The research also provides insight into clinical disorders characterised by low serotonin levels, such as depression and obsessive compulsive disorder (OCD), and may help explain some of the social difficulties associated with these disorders."

Restrictive eating causes a drop in serotonin, temporarily normalizing mood. Then, of course, the not eating continues and serotonin continues to drop. This drop in serotonin also helps to (temporarily) decrease anxiety.

The chaotic eating surrounding bulimia may also help explain the dramatic rise in impulsivity seen in people with this illness. Besides possibly having a lower-than-average level of serotonin, the periods of food restriction that often accompany bingeing and purging could further lower serotonin levels, making the impulses to binge and purge even harder to resist. Purging also lowers serotonin, compounding the situation even further.

It also, I might add, explain why dieters are so darn cranky!

If anyone can help explain why people with anorexia have higher rates of pre-illness OCD and high serotonin levels (when OCD is associated with low serotonin), I would greatly appreciate it.

Here's some research confirming what we all know: your body weight is determined by more than just the amount of food you eat.

From a press release:

"It says that the nervous system is a key regulator coordinating all energy-related processes through distinct molecular pathways," said Kaveh Ashrafi of the University of California, San Francisco. "The nervous system makes a decision about its state leading to effects on behavior, reproduction, growth and metabolism. These outputs are related, but they are not consequences of each other. It's not that feeding isn't important, but the neural control of fat is distinct from feeding."

If the results in worms can be extrapolated to humans, as Ashrafi suspects at a fundamental level they can given serotonin’s ancient evolutionary origins, then the finding may have clinical implications.

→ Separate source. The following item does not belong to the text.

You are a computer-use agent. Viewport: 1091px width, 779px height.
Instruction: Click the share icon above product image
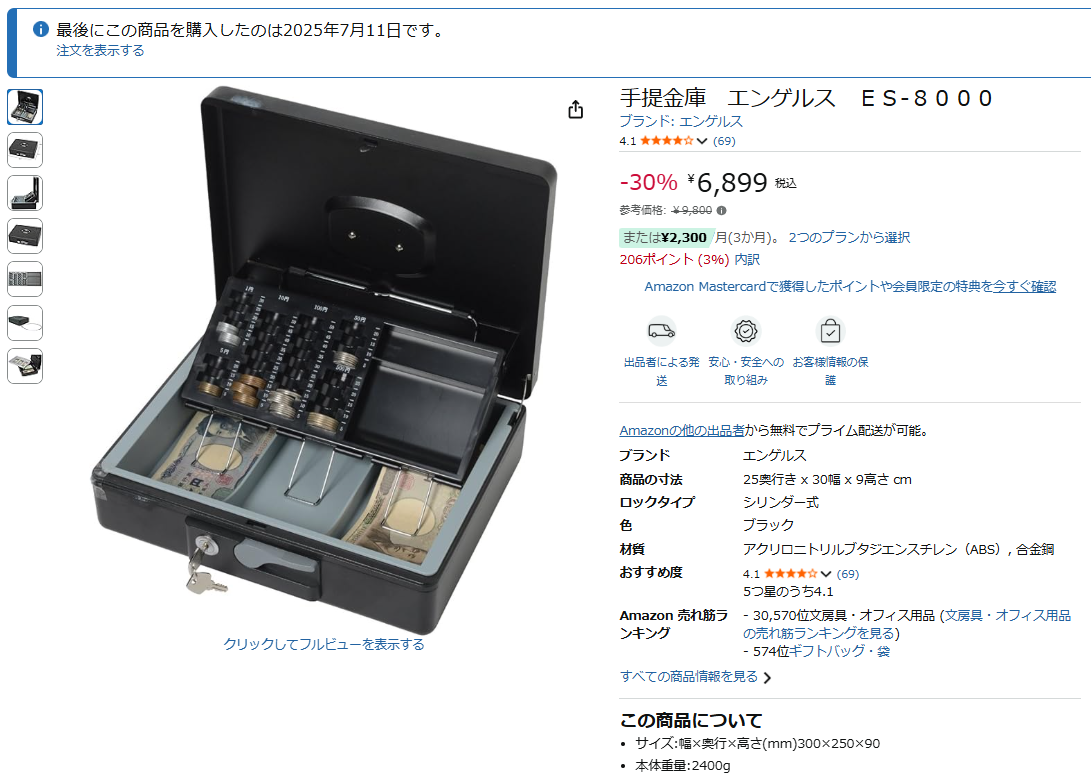click(575, 109)
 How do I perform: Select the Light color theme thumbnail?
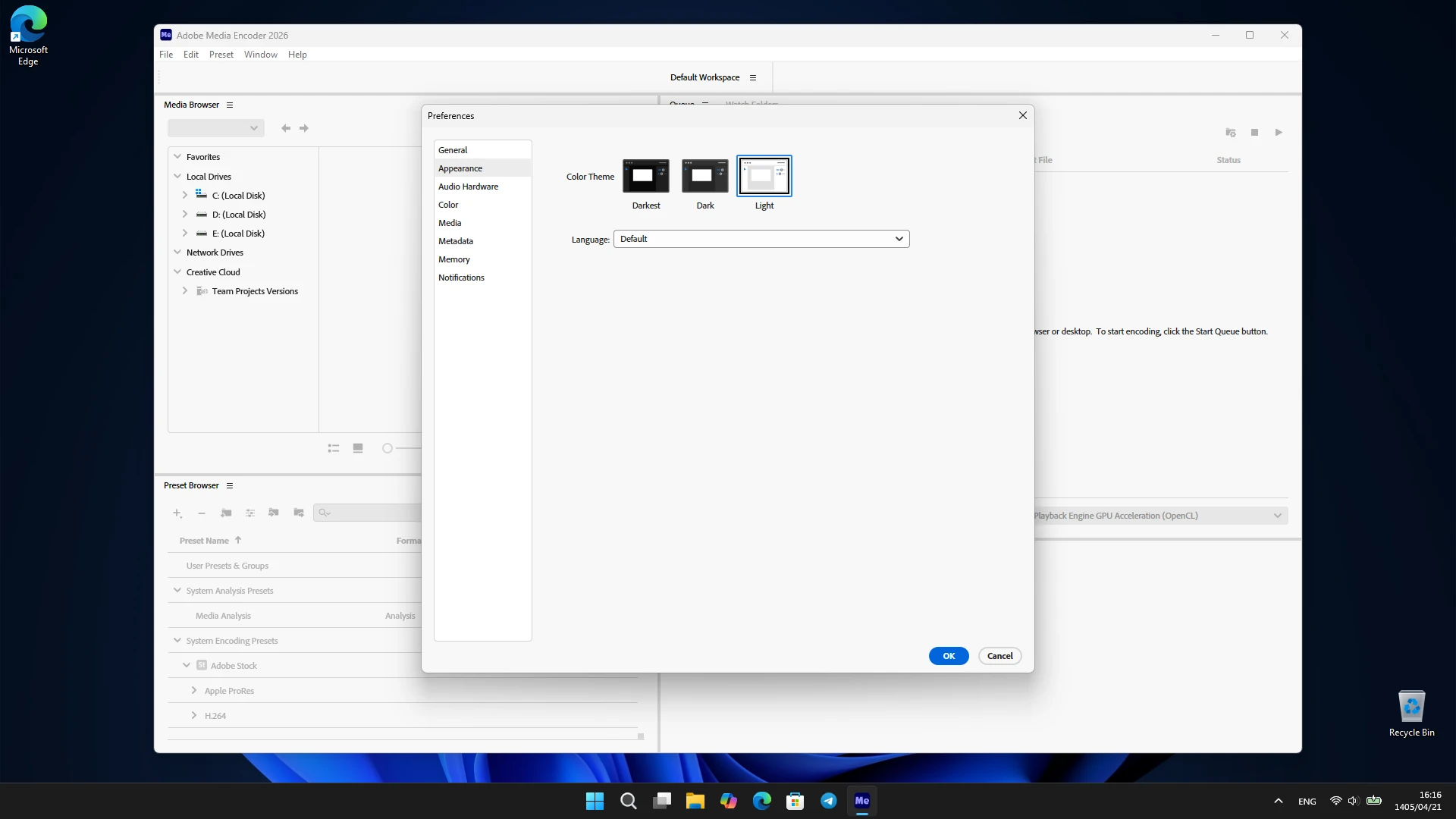pos(764,176)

"From a clinical perspective, this may mean you could develop therapeutic strategies to manipulate fat metabolism independently of what you eat," he said. "Now, the focus is primarily on feeding behavior. As important as that is, it's only part of the story. If the logic of the system is conserved across species, a strategy that focuses solely on behavior can only go so far. It may be one reason diets fail."

Obviously, the amount of food you eat can and does affect your weight. But it's not as simple as that. The amount of serotonin in your brain can stimulate to eat more or less. Yet serotonin also regulates how this energy is used. This kind of finding helps fill in the gap as to why people who eat the same can weigh differently.

As a science reporter (an intern science reporter, but still), I get on mailing lists for all of the latest research. Most of what I report on would be of basically no interest to people on this blog (the lastest chemistry research), but I do get a variety of stuff. When this one came across my desk, I immediately searched for the results online. Just to see.

It had five results.

If this paper was about how to lose weight, there wouldn't be just five results. I would give just a little bit of slack if the title of the press release was something super esoteric. But it wasn't. The title of the press release was: Thinness vs. obesity not directly linked to eating habits, study suggests.

I think these findings are far more important and meaningful than whether Atkins raises your cholesterol levels more or less than 5 points. This has to do with the fundamental ways your weight is regulated. But this study doesn't have the potential to earn companies a lot of money. So it wasn't promoted as much. If it's not promoted, it probably won't get reported.

Which is exactly what happened here.